- [Task] Go to the line holding "Клееный брус (2124) (23, 1510)" in the entries below and write out exactly every line down to and including the line holding "Услуги (21, 232)".

- [Records supplied]
****************

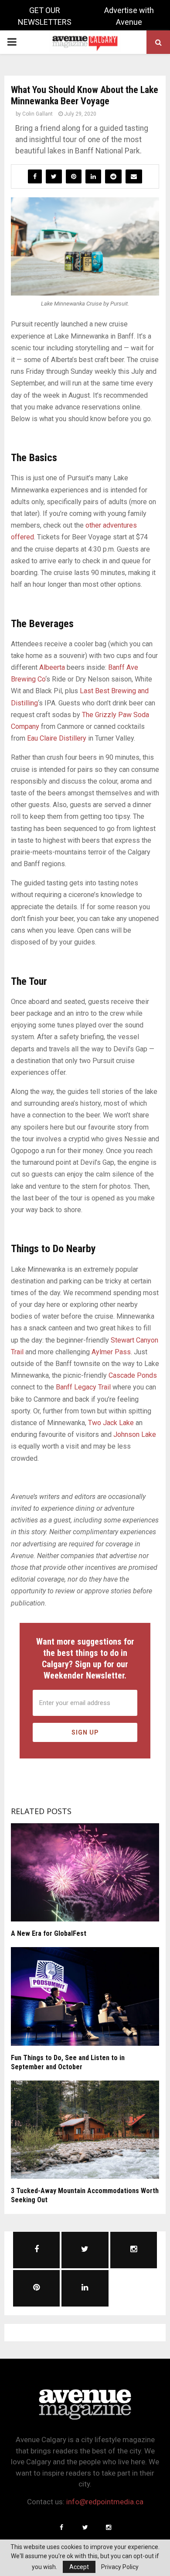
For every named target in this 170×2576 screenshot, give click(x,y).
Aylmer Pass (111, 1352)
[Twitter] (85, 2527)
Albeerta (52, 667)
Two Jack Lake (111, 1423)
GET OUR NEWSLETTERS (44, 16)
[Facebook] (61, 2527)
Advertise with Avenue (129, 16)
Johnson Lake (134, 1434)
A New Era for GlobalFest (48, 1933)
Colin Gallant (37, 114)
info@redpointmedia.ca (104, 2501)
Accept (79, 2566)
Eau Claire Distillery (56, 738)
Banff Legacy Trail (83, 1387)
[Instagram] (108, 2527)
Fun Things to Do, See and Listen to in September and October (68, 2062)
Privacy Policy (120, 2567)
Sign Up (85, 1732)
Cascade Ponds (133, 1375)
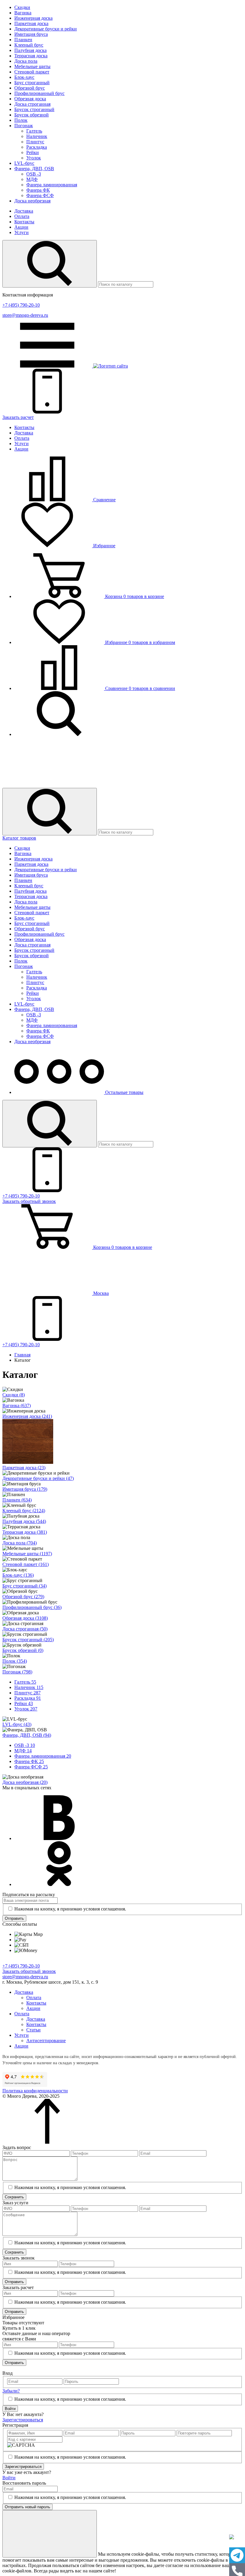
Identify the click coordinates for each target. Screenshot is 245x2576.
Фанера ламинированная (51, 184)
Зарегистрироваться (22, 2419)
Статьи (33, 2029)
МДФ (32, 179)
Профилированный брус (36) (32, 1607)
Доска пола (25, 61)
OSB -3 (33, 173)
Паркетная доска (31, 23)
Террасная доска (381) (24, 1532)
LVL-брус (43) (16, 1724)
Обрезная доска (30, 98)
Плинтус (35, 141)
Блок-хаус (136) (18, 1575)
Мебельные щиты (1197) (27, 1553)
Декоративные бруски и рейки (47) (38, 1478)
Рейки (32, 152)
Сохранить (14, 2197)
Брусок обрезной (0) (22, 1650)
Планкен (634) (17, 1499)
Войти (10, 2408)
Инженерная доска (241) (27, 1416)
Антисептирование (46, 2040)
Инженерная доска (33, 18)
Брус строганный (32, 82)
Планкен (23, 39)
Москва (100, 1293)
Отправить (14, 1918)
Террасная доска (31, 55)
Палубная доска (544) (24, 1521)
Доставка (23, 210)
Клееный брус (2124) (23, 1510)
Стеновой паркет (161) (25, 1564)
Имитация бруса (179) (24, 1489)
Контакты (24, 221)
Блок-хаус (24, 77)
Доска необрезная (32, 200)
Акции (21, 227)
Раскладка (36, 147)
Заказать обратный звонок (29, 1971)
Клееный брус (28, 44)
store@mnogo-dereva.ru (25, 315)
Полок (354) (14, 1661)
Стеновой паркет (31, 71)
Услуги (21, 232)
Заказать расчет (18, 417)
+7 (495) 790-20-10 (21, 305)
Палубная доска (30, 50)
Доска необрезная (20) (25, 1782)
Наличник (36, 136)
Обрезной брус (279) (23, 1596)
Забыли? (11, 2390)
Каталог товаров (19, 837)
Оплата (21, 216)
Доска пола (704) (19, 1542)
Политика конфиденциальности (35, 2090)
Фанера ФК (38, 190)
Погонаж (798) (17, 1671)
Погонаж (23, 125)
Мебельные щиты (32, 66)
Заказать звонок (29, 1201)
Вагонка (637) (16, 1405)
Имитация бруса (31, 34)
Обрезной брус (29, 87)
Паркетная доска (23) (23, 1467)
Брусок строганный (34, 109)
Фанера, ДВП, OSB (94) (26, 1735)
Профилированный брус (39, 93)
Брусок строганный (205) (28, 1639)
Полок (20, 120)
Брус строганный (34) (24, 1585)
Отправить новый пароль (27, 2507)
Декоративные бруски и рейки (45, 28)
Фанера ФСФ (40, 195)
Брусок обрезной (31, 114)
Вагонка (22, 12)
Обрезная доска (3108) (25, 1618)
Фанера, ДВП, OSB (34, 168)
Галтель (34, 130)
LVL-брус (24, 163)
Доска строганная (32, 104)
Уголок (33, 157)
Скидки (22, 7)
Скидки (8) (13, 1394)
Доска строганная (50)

****************

- [Expected answer]
Клееный брус (2124) (23, 1510)
Стеновой паркет (161) (25, 1564)
Имитация бруса (179) (24, 1489)
Контакты (24, 221)
Блок-хаус (24, 77)
Доска необрезная (32, 200)
Акции (21, 227)
Раскладка (36, 147)
Заказать обратный звонок (29, 1971)
Клееный брус (28, 44)
store@mnogo-dereva.ru (25, 315)
Полок (354) (14, 1661)
Стеновой паркет (31, 71)
Услуги (21, 232)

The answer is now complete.